Achilles Reflex

A Quick Guide to the Achilles Reflex

The Achilles reflex is a stretch reflex which means it is a response to a muscle being stretched. All reflexes are involuntary responses that can be useful for conducting certain medical investigations.  It is possible to test this reflex of the Achilles tendon by striking the tendon when the foot is dorsi-flexed. This term dorsi-flexed, means that the angle between the foot and the leg has been reduced.  In other words, if you bend your foot towards your leg it is said to be dorsi-flexed. When the Achilles tendon is struck while in this position the foot should react by jerking of the plantar surface; this is the part of the foot that faces downwards.  This reflex is considered important for a number of reasons which we will now examine.

Checking the Achilles reflex is a method used by medical professionals to make a diagnosis because it allows them to check for nerve damage or damage to neurons on the spinal cord.  It is also the case that there are certain medical conditions that will mean the reflex might be absent and these include; alcoholism, chronic diabetes, subarachnoid hemorrhages, and neurosyphilis.

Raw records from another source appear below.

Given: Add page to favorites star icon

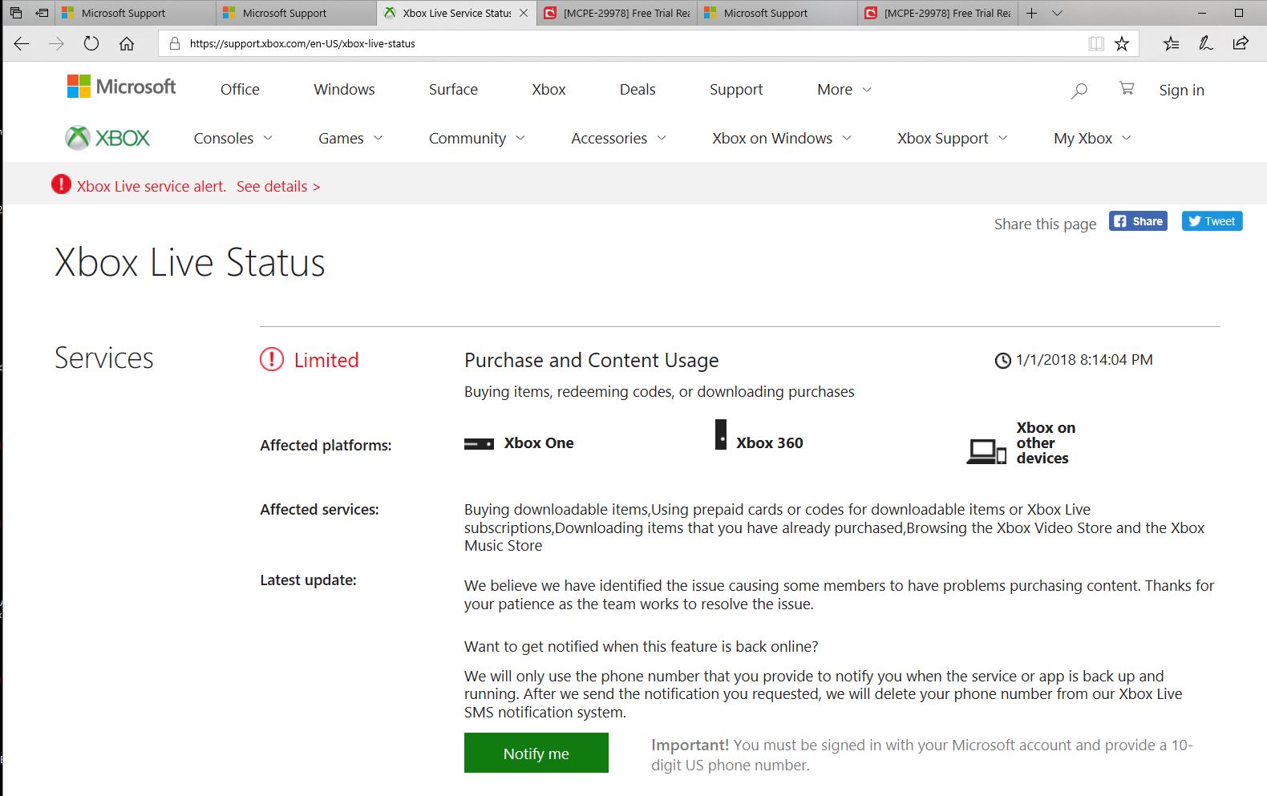Looking at the screenshot, I should tap(1122, 43).
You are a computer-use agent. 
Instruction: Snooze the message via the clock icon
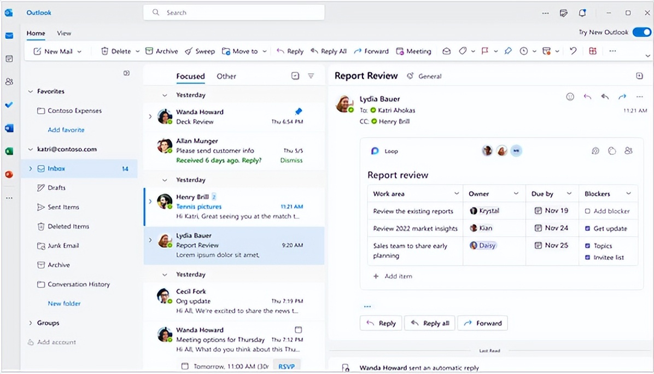coord(525,50)
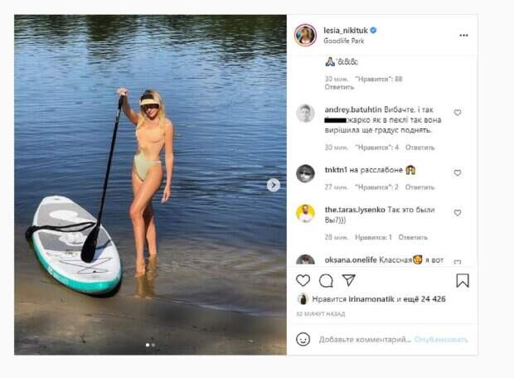This screenshot has width=514, height=378.
Task: Reply to andrey.batuhtin's comment
Action: pos(420,148)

With alcoholism medical professional will regularly check this reflex to monitor what is happening with the patient, and to check for improvements in their neurological function. With diabetic patients the Achilles reflex can be delayed or absent because of damage to the peripheral nervous system (neuropathy) that occurs when the condition is serious. Neurosyphilis is an infection of the spinal cord and brain; it is caused because a person is suffering from untreated syphilis. When the spinal cord and brain is infected it can affect the tendon reflex.  A subarachnoid hemorrhage is when blood enters the subarachnoid space which surrounds the brain. This is a very life threatening situation that can also show up in the reflexes.

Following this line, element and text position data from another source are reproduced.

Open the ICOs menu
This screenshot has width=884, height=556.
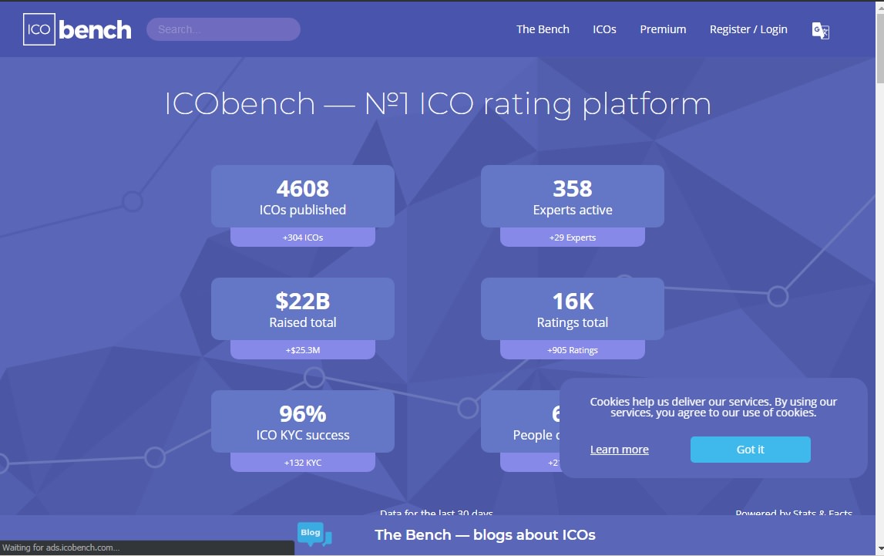(x=604, y=29)
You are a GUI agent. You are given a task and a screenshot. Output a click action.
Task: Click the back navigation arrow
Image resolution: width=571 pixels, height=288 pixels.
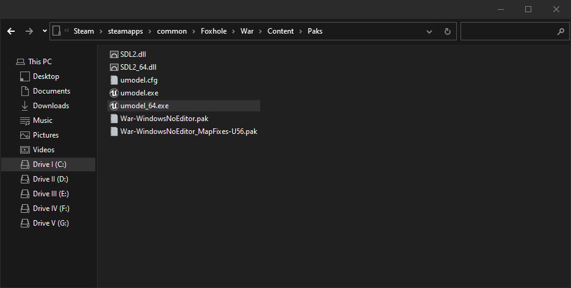click(11, 31)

As well as having an absent or reduced Achilles reflex it is also possible for there to be an exaggerated reflex. There a couple of possible causes for this; it could be that there is a lesion on the motor tracts, or it could also mean that there is some type of cervical cord compression.

When testing for the Achilles reflex the usual procedure is for the physician to ask the patient to have the patient with their legs dangling while sitting on a chair or bed. They will need to remove their shoes and socks for this test. The doctor will begin the test by grabbing onto the foot and moving it to the dorsi-flexion position (as mentioned above). The physician will then tap on the tendon with a small hammer; don’t worry it’s not painful.  The foot should automatically respond by contracting the plantar region.

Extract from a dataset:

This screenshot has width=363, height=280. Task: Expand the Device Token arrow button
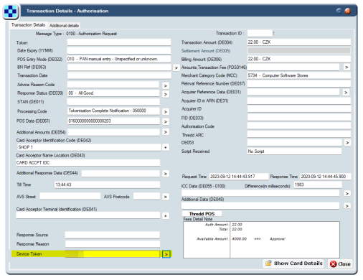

There has been quite a lot of research involving the use of the Achilles reflex. The reason for this is that it is a good method of providing data when monitoring the performance of individuals with certain medical conditions who may be taking part in research.

As you can see from the above there are some very good reasons as to why your doctor might want to check your Achilles reflex. It is a good way of finding out about things that are going on in your body, or monitoring conditions that can be deteriorating or improving. The great thing about this test is that it is non-invasive and can be conducted quickly. There are no real risks associated with this test and other than a hammer there is no expensive equipment to be used, and best of all is that it involves minimal discomfort to the patient.